Хотя в общем-то Доллино зелье, видимо, шло на пользу ее пациентам, время от времени приходило письмо, где говорилось — дорогая мисс Тэлбо, больше нам снадобья от водянки не надо, потому как бедная сестрица Белл (или кто там еще) на прошлой неделе отдала Богу душу, царствие ей небесное. В таких случаях кухня погружалась в траур. Сложив руки на животе и покачивая головами, обе мои подружки уныло перебирали все обстоятельства дела, и Кэтрин говорила — что ж поделаешь, лапушка, мы-то старались изо всех сил, да, видно, Господь судил иначе. А еще настроение в кухне портилось из-за Вирены — она беспрестанно вводила все новые правила или же заставляла нас соблюдать старые: делай то, не делай этого, прекрати, сейчас же начни. Словно мы были часы и она то и дело поглядывала на нас — не расходится ли наше время с ее собственным, и горе нам, если мы спешили на десять минут или опаздывали на час: Вирена выскакивала, как кукушка из-за дверцы.

— Ох уж мне эта самая! — скажет, бывало, Кэтрин, а Долли в ответ: тихо ты, тихо, — словно пытается заглушить не ворчанье Кэтрин, а едва слышный мятежный шепот в себе самой.

Сдается мне, в глубине души Вирене хотелось почаще бывать на кухне, жить ее жизнью, но ведь она была как бы единственный мужчина в доме, полном детей и женщин, и ей оставался один только способ общения с нами — воинственные наскоки:

— Долли, вышвырни этого котенка, ты что, хочешь, чтоб у меня астма разыгралась? Кто оставил открытый кран в ванной? Кто сломал мой зонтик?

Когда на Вирену находило, ее скверное настроение едким желтым туманом пропитывало весь дом. Ох уж мне эта самая… Тихо ты, тихо…

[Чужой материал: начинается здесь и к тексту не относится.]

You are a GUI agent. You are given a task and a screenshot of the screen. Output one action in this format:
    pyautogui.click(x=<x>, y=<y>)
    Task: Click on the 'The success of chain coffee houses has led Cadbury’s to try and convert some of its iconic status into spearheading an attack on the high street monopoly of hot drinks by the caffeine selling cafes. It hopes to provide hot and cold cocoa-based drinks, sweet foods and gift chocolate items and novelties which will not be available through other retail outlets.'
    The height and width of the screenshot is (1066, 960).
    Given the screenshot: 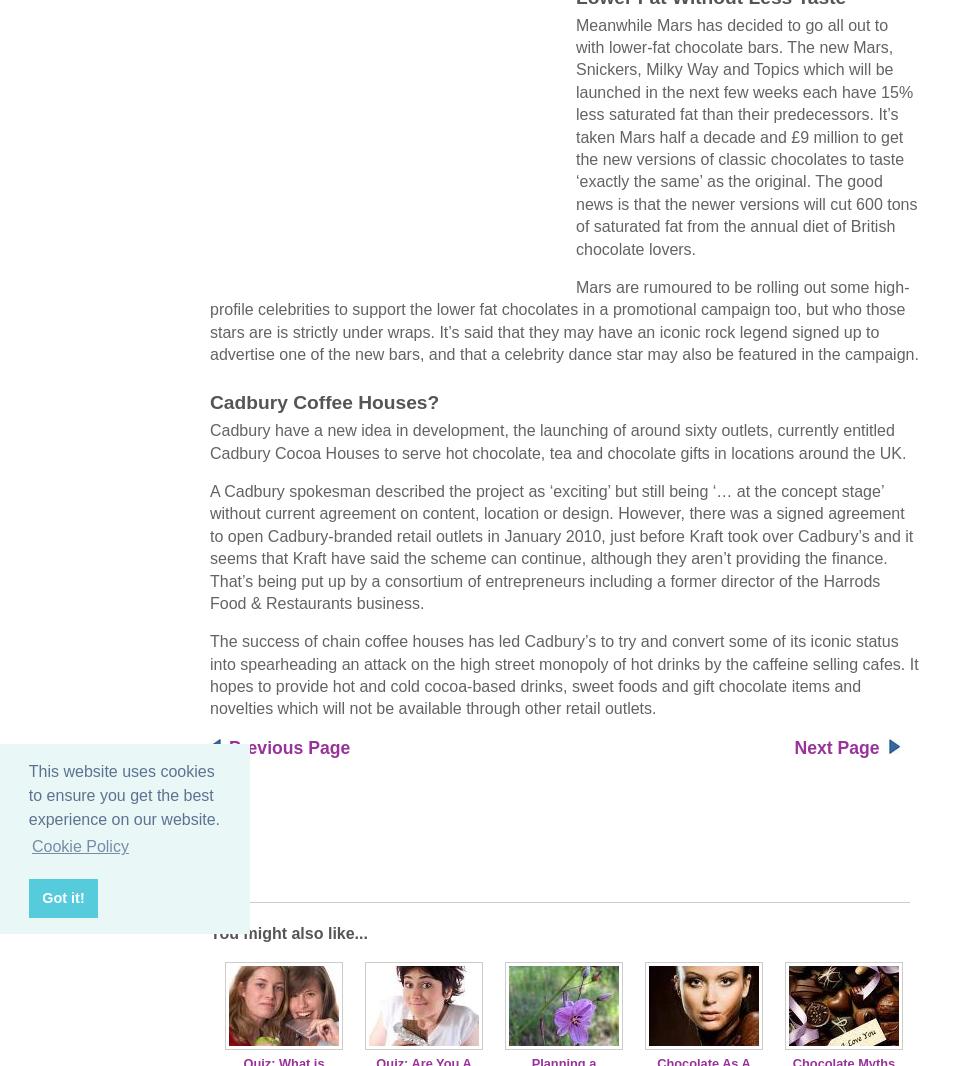 What is the action you would take?
    pyautogui.click(x=564, y=673)
    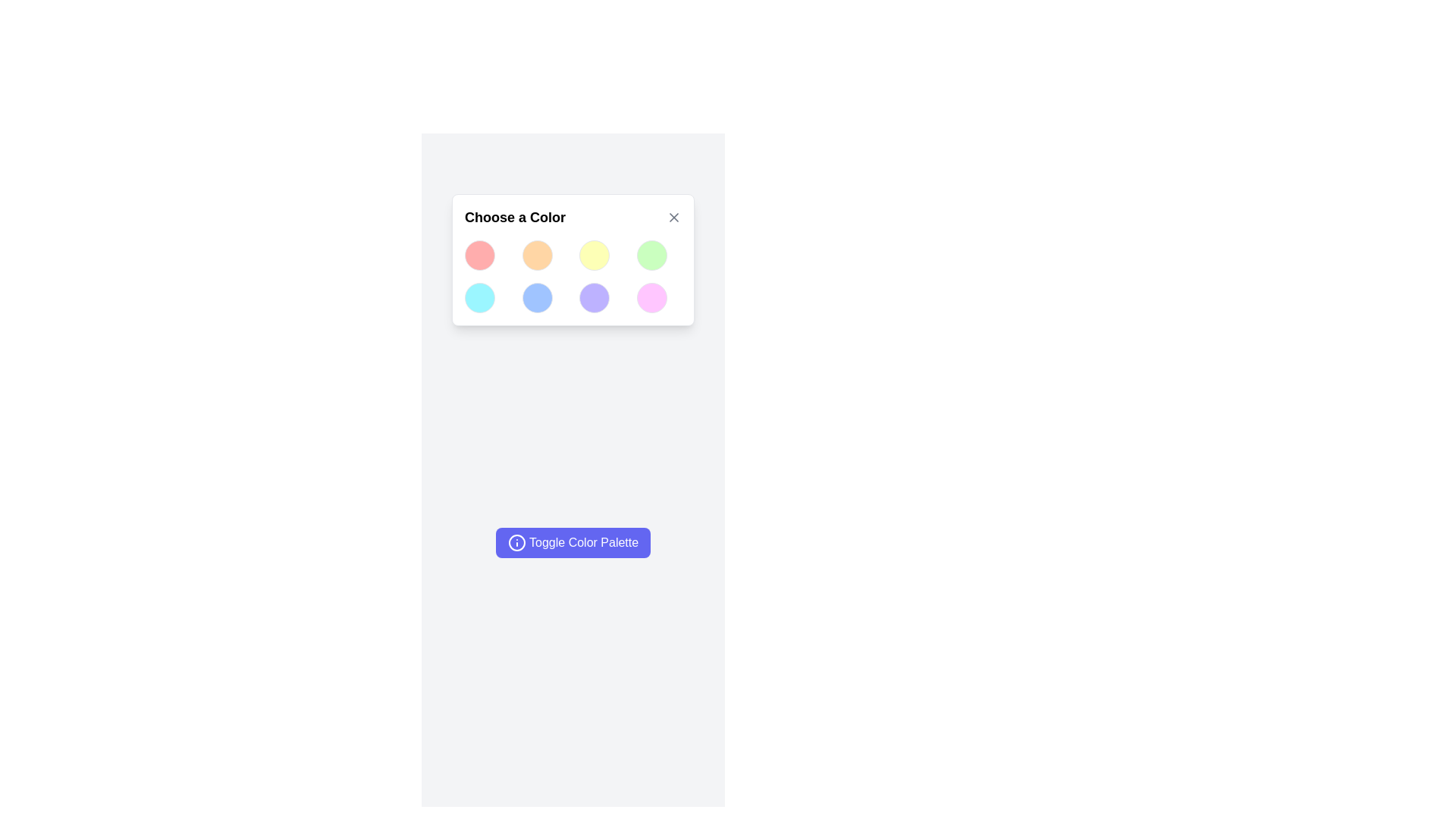 The image size is (1456, 819). Describe the element at coordinates (516, 542) in the screenshot. I see `the SVG Circle element that is part of the 'Toggle Color Palette' blue button, located at the left-middle section of the button` at that location. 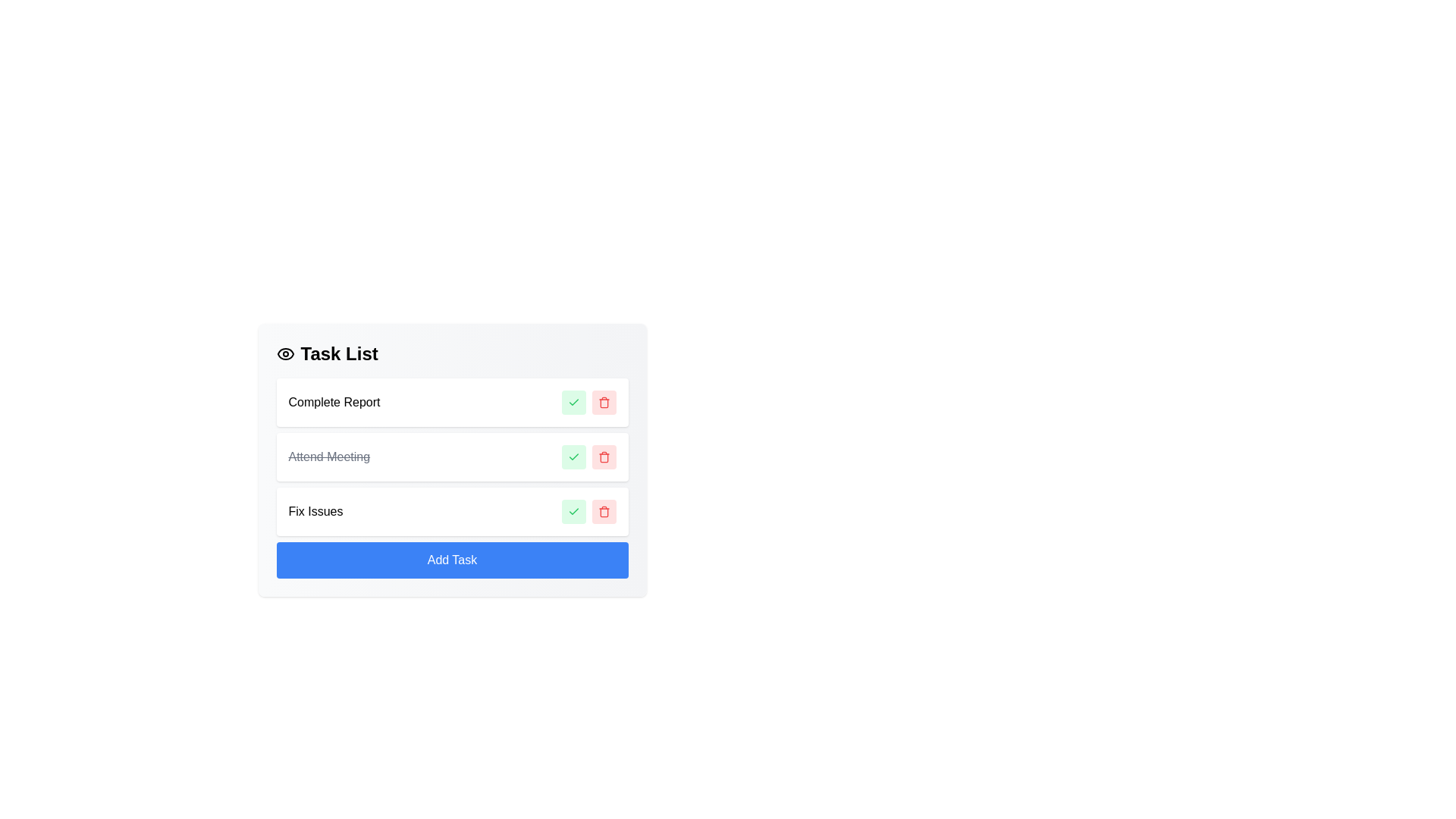 I want to click on the green checkmark button to toggle the completion status of the task identified by its name Fix Issues, so click(x=573, y=512).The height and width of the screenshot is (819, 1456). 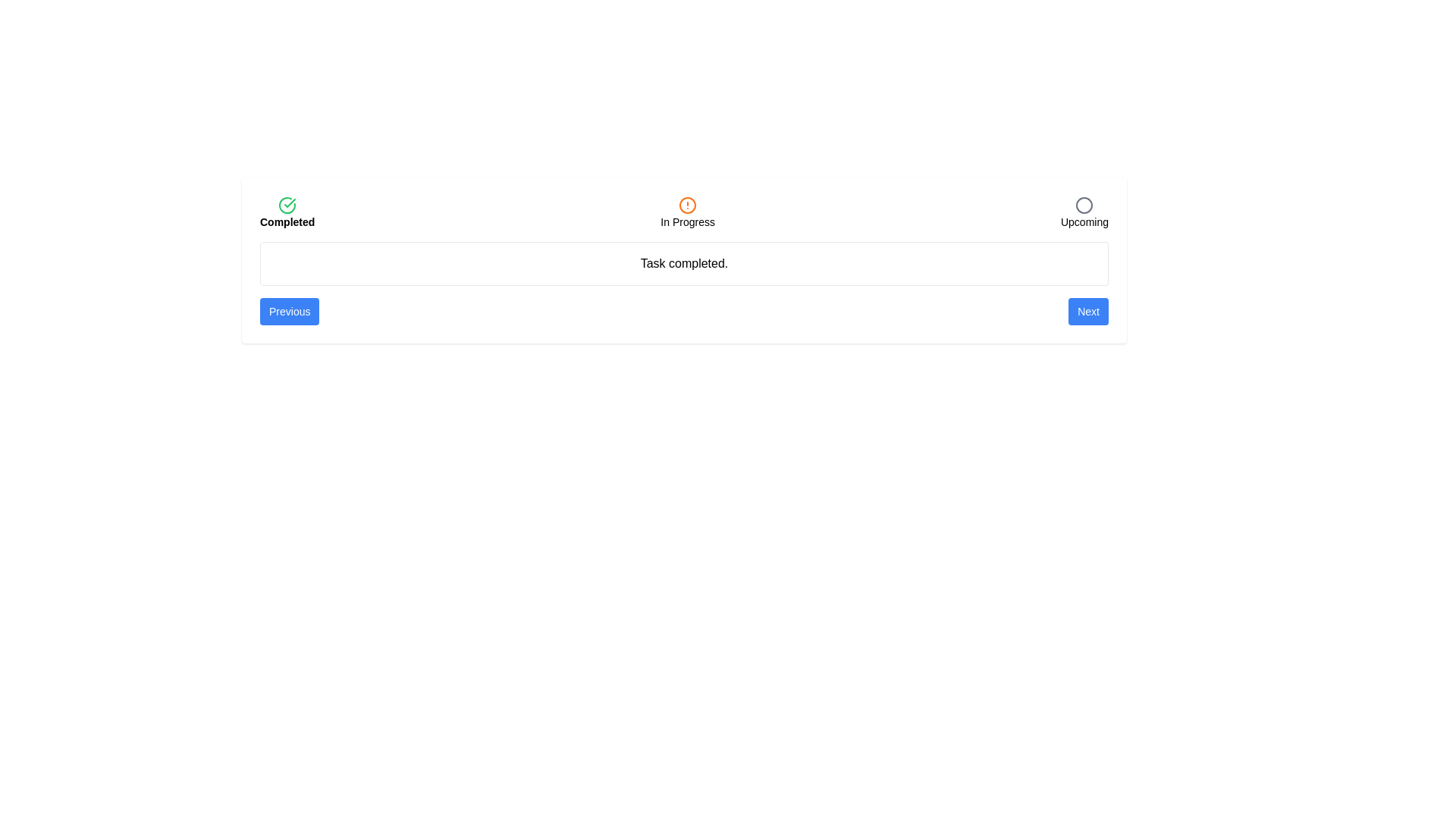 I want to click on a status segment of the Status indicator bar located above the text label 'Task completed.', so click(x=683, y=213).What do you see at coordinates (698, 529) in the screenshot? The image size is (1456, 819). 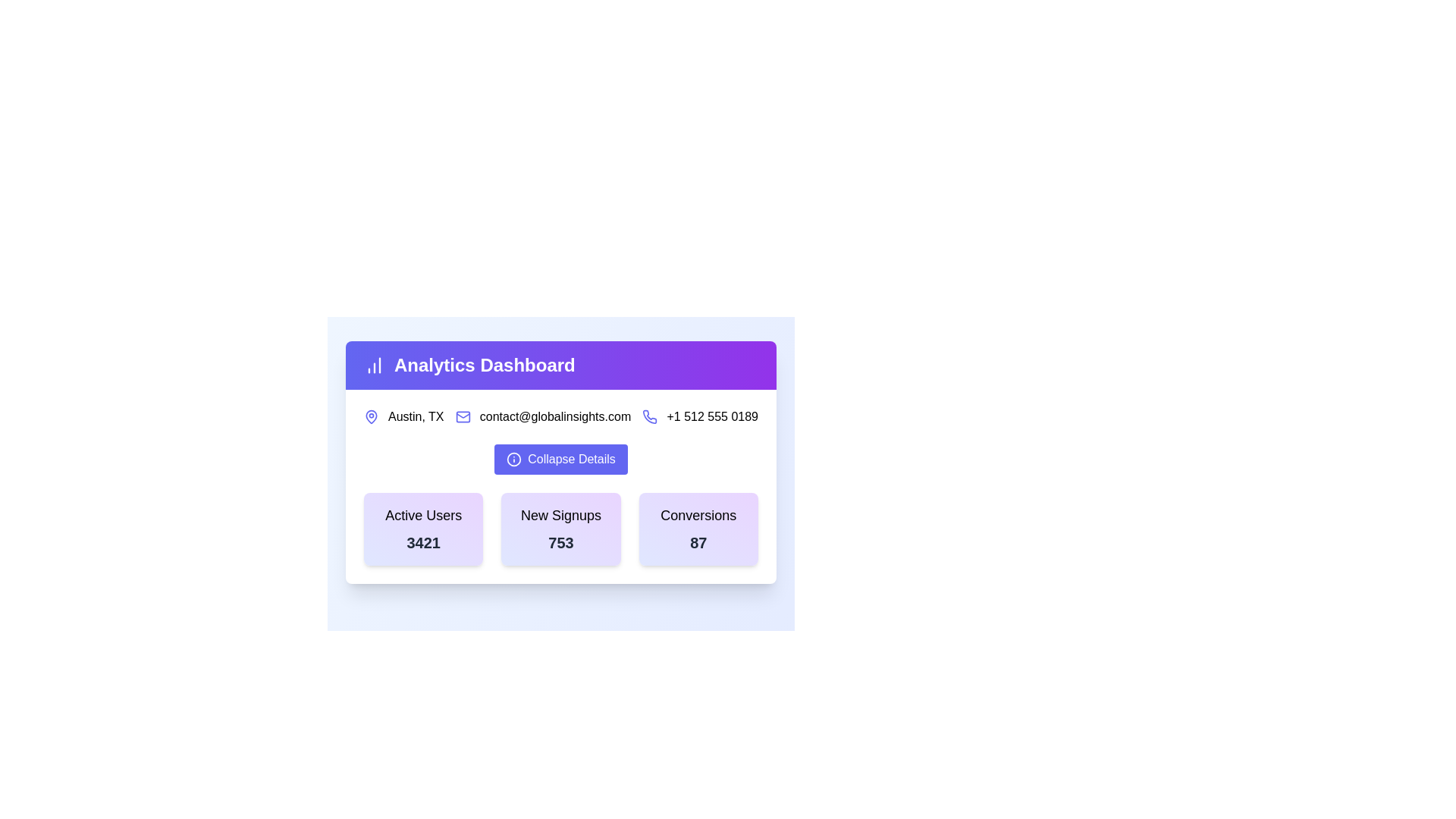 I see `the static informational panel displaying 'Conversions' with the quantity '87', located in the bottom-right corner of the grid layout` at bounding box center [698, 529]. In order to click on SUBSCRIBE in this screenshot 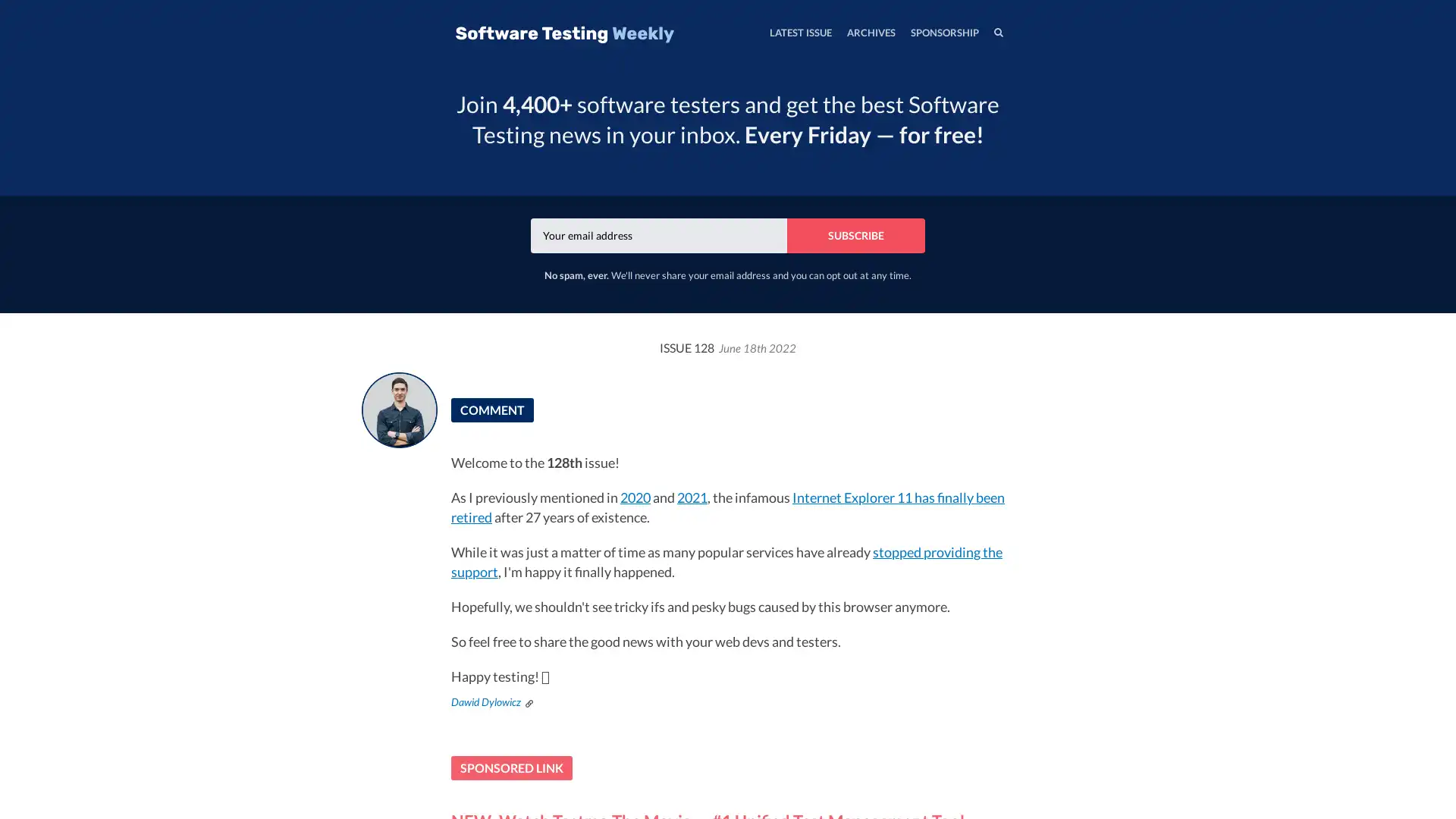, I will do `click(855, 234)`.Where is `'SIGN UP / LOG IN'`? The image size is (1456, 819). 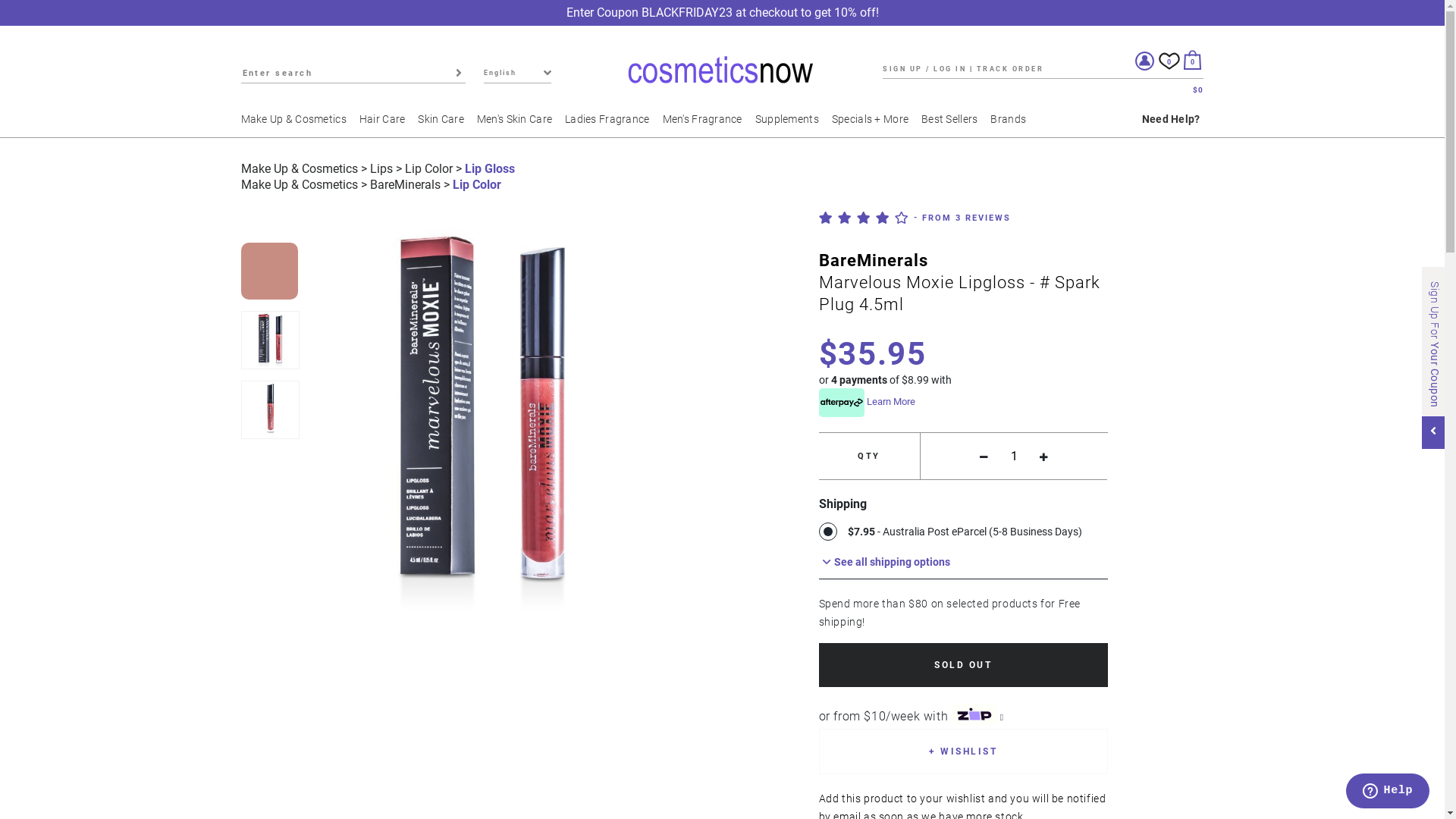
'SIGN UP / LOG IN' is located at coordinates (924, 68).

Раз в неделю, чаще всего по субботам, мы отправлялись в Приречный лес. Для этих вылазок — а уходили мы на весь день — Кэтрин жарила цыпленка и фаршировала десяток яиц, а Долли прихватывала еще обливной шоколадный торт и кулек с помадками. Снарядившись таким образом и захватив с собой три порожних мешка из-под зерна, мы шли обычной дорогой мимо кладбища, потом через луг, где росла индейская трава. На самой опушке леса стоял платан с двойным стволом — по сути дела, это были два дерева, но ветви их так тесно сплелись, что можно было переходить с одного на другое. В развилине были настланы доски. Получился древесный дом, поместительный, прочный, не дом, а загляденье — словно плот, плывущий по морю листвы. Построившие его мальчишки, если только они еще живы, теперь, должно быть, глубокие старики. Древесному дому было уже лет пятнадцать или все двадцать, когда Долли его углядела, а ведь это случилось за четверть века до того, как она показала его мне. Залезть туда было легче легкого — все равно что подняться по лестнице: наросты на коре служили ступеньками, а ухватиться можно было за крепкие плети дикого винограда, опутавшие стволы. Даже Кэтрин — а она была тяжеловата в бедрах и жаловалась на ревматизм — взбиралась туда без труда. Но у Кэтрин не было любви к нашему дому на дереве. Ей не дано было знать, как знала Долли, от которой об этом узнал и я, что на самом-то деле это корабль и что, сидя там, наверху, ты плывешь вдоль туманного берега каждой своей мечты. Попомни мои слова, говорила Кэтрин, доски-то старые совсем, гвозди стерлись, скользкие стали, как черви, того и гляди все развалится. Вот грохнемся, расшибем себе головы, — будто я не знаю!